The number of layers of low non-specific binding material, e.g., a hydrophilic polymer material, deposited on the surface, may range from 1 to about 10. In some embodiments, the number of layers is at least 1, at least 2, at least 3, at least 4, at least 5, at least 6, at least 7, at least 8, at least 9, or at least 10. In some embodiments, the number of layers may be at most 10, at most 9, at most 8, at most 7, at most 6, at most 5, at most 4, at most 3, at most 2, or at most 1. Any of the lower and upper values described in this paragraph may be combined to form a range included within the present disclosure, for example, in some embodiments the number of layers may range from about 2 to about 4. In some embodiments, all of the layers may comprise the same material.

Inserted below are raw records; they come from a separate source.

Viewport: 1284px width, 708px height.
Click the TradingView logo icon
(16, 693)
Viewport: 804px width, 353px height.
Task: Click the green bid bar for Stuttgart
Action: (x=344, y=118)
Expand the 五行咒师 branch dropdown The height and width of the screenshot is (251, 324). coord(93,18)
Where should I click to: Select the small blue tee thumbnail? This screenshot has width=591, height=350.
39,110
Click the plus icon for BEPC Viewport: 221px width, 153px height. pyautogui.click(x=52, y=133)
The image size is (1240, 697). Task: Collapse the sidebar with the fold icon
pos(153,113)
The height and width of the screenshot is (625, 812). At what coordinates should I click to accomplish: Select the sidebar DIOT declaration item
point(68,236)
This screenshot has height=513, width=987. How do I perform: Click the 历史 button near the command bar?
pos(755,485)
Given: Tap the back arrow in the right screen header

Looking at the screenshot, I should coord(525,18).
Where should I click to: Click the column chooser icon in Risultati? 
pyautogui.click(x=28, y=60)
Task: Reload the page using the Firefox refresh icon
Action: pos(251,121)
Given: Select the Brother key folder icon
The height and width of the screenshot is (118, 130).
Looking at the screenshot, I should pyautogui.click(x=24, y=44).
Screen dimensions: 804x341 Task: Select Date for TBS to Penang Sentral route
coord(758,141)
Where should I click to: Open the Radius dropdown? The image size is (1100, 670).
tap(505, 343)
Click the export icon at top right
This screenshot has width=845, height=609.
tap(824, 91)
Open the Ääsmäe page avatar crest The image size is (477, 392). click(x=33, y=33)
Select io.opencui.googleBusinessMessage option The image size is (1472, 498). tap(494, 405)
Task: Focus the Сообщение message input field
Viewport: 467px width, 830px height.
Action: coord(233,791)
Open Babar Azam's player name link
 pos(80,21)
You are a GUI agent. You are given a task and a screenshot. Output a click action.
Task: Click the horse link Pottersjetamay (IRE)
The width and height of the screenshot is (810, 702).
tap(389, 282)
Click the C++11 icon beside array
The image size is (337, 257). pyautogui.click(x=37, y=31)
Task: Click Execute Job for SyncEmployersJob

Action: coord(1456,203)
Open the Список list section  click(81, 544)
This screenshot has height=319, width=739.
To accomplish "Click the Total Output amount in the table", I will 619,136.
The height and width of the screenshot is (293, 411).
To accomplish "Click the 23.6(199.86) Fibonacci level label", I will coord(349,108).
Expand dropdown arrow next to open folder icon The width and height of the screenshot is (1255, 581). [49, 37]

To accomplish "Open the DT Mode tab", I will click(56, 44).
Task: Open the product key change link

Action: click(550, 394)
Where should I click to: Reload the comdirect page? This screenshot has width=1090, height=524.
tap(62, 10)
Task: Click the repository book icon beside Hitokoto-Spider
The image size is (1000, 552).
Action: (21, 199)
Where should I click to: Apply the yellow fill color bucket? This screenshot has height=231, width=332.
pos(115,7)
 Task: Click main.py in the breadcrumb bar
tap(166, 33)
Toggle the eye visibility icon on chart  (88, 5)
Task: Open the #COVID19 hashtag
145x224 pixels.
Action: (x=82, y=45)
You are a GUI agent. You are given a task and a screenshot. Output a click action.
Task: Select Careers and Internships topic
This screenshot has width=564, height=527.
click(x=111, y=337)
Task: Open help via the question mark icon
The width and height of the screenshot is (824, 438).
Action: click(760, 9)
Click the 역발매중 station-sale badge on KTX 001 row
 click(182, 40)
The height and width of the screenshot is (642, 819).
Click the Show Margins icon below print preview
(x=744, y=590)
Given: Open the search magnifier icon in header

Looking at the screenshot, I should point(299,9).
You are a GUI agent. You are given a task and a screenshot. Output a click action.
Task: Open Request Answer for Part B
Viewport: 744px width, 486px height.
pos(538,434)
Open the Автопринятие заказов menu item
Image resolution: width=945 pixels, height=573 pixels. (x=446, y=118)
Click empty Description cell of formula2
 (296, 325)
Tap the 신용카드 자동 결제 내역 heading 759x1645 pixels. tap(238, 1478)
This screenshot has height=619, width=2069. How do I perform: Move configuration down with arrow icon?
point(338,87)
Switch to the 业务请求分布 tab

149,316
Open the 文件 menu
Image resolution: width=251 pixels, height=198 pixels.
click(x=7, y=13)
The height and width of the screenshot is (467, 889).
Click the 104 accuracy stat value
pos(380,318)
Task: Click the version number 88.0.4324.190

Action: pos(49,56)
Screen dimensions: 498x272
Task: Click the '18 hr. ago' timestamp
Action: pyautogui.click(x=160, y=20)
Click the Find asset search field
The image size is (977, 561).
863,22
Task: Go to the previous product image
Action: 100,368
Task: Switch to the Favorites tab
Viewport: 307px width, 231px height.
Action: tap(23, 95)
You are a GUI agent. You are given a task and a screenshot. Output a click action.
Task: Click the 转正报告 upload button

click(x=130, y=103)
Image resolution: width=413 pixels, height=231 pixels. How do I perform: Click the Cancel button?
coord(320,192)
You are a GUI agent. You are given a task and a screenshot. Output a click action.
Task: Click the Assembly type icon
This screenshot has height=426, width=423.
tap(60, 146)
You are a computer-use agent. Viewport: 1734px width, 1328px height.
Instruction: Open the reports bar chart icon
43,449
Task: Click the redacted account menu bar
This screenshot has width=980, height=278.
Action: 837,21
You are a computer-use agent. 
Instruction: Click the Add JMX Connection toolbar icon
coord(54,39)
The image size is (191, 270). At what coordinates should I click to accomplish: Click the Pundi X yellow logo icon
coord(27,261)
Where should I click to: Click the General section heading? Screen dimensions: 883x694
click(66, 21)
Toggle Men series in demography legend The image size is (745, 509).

In some embodiments, each layer may comprise a different material. In some embodiments, the plurality of layers may comprise a plurality of materials. In some embodiments at least one layer may comprise a branched polymer. In some embodiment, all of the layers may comprise a branched polymer.

One or more layers of low non-specific binding material may in some cases be deposited on and/or conjugated to the substrate surface using a polar protic solvent, a polar or polar aprotic solvent, a nonpolar solvent, or any combination thereof. In some embodiments the solvent used for layer deposition and/or coupling may comprise an alcohol (e.g., methanol, ethanol, propanol, etc.), another organic solvent (e.g., acetonitrile, dimethyl sulfoxide (DMSO), dimethyl formamide (DMF), etc.), water, an aqueous buffer solution (e.g., phosphate buffer, phosphate buffered saline, 3-(N-morpholino)propanesulfonic acid (MOPS), etc.), or any combination thereof. In some embodiments, an organic component of the solvent mixture used may comprise at least 1%, 5%, 10%, 15%, 20%, 25%, 30%, 35%, 40%, 45%, 50%, 55%, 60%, 70%, 75%, 80%, 85%, 90%, 95%, 98%, or 99% of the total, with the balance made up of water or an aqueous buffer solution. In some embodiments, an aqueous component of the solvent mixture used may comprise at least 1%, 5%, 10%, 15%, 20%, 25%, 30%, 35%, 40%, 45%, 50%, 55%, 60%, 70%, 75%, 80%, 85%, 90%, 95%, 98%, or 99% of the total, with the balance made up of an organic solvent. The pH of the solvent mixture used may be less than 6, about 6, 6.5, 7, 7.5, 8, 8.5, 9, or greater than pH 9.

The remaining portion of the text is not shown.